** Source text **

------------------------------------------------------------

Closed dvorak42 closed 1 year ago

dvorak42 commented 1 year ago

Wotcher TAG!

I'm requesting a TAG review of Private State Tokens (formerly Trust Tokens).

The Private State Token API is used to transfer a limited amount of information across sites in a privacy preserving manner. It achieves this using the Privacy Pass protocol from the IETF working group. The Private State Token API can be considered as a web-exposed form of the Privacy Pass protocols.

Further details:

We'd prefer the TAG provide feedback as (please delete all but the desired option):

🐛 open issues in our GitHub repo for each point of feedback

torgo commented 1 year ago

Previous review: https://github.com/w3ctag/design-reviews/issues/414

torgo commented 1 year ago

Hi @dvorak42 we're taking a look at this - can you please point us to a list of changes since the previous version we reviewed? That would greatly help. Can you let us know where you are in the IETF process, and also can you provide some further context on the information on additional multi-stakeholder feedback?

dvorak42 commented 1 year ago

The main changes are:

In the IETF, the privacypass protocol is reaching WGLC (to be turned into an IETF RFC) and should hopefully be done in the next month or so, we'll rebase parts of the PST specification on top of that, though there are a few features/extensions to that protocol that we'd like to have on top of/replace so will likely have some delta with that spec.

There's been some support during the OT from other companies and interest by Edge (https://github.com/MicrosoftEdge/MSEdgeExplainers/blob/main/TrustTokenExtensions/IssuerRedemptionStatistics.md) though we haven't gotten strong signals on other browser engine support for the API.

rhiaro commented 1 year ago

In the IETF, the privacypass protocol is reaching WGLC (to be turned into an IETF RFC) and should hopefully be done in the next month or so, we'll rebase parts of the PST specification on top of that

Would it make sense for us to wait on doing a full TAG review, until these changes have been made?

dvorak42 commented 1 year ago

I don't think waiting on those changes makes sense for the TAG review, the main change we'd pull in from the RFC version is a change to the crypto primitive used internally by the API, which isn't really web-exposed/doesn't affect the web side of the API. The other major change in the privacypass spec is a definition for triggering via HTTP authentication, however for PST we're not planning on supporting that method of using tokens initially and would continue to use the fetch API defined in the PST spec/explainer.

------------------------------------------------------------

** Data below **

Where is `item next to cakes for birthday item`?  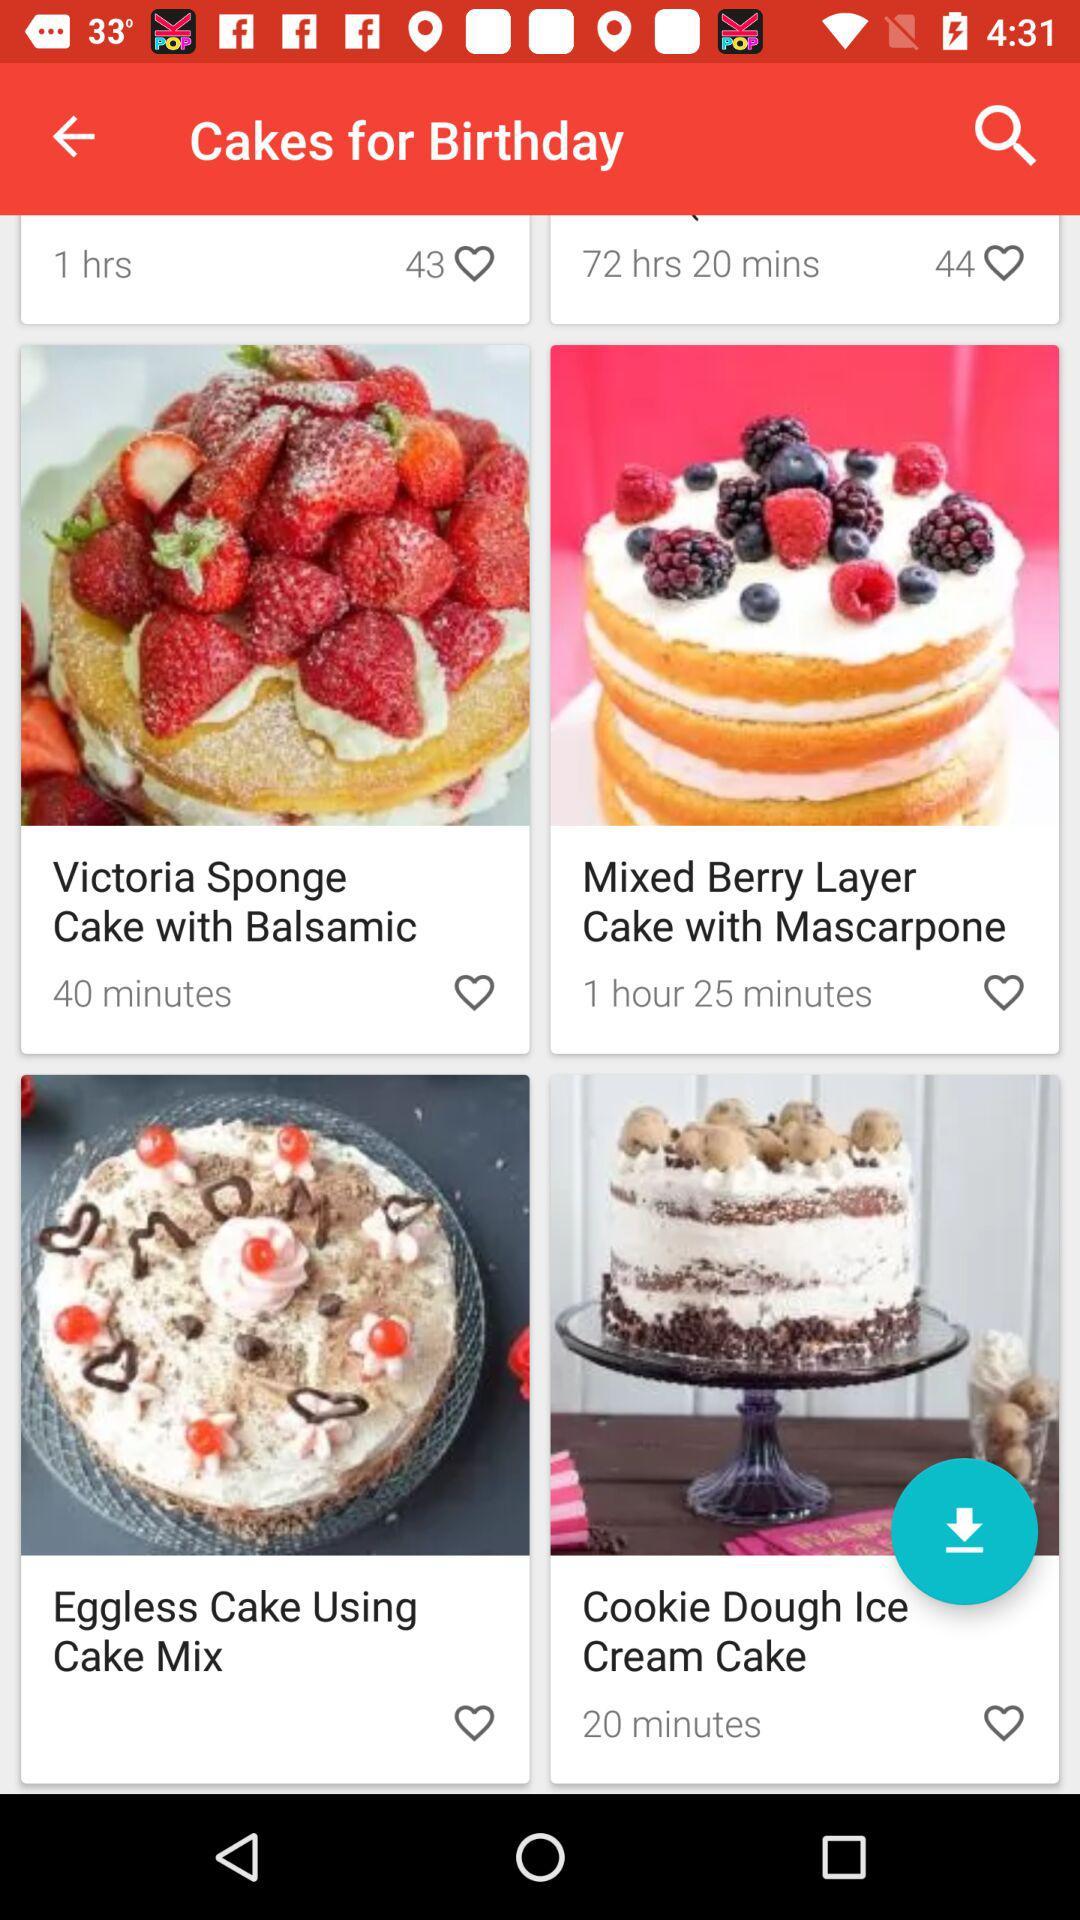 item next to cakes for birthday item is located at coordinates (1006, 135).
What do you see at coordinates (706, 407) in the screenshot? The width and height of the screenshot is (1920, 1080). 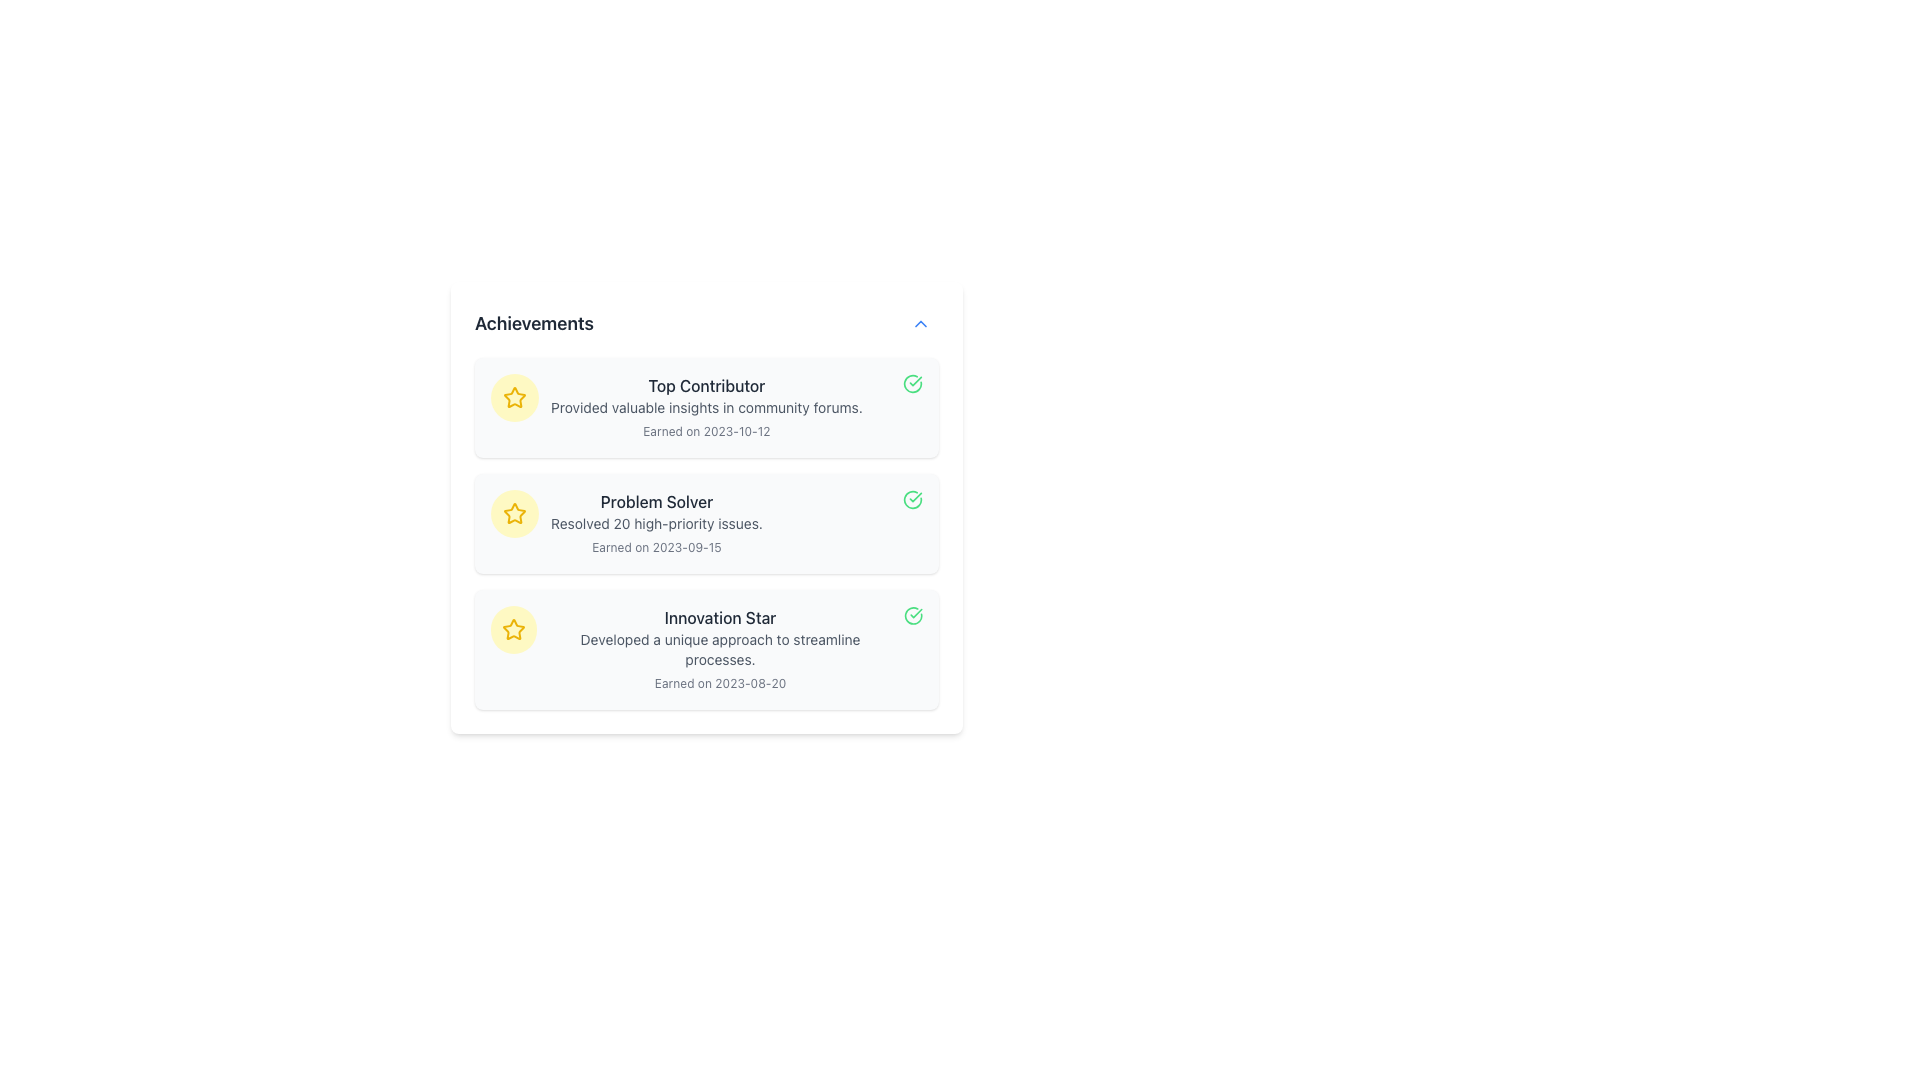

------------------------------------------------------------

** Brief **
In the review thread above, condense the paragraph beginning "The Private State Token API is used" into a short bulleted list that keeps its main facts.

** Solved exercise **
- The Private State Token API transfers a limited amount of information across sites in a privacy-preserving manner.
- It does this with the Privacy Pass protocol from the IETF working group.
- It can be considered a web-exposed form of the Privacy Pass protocols.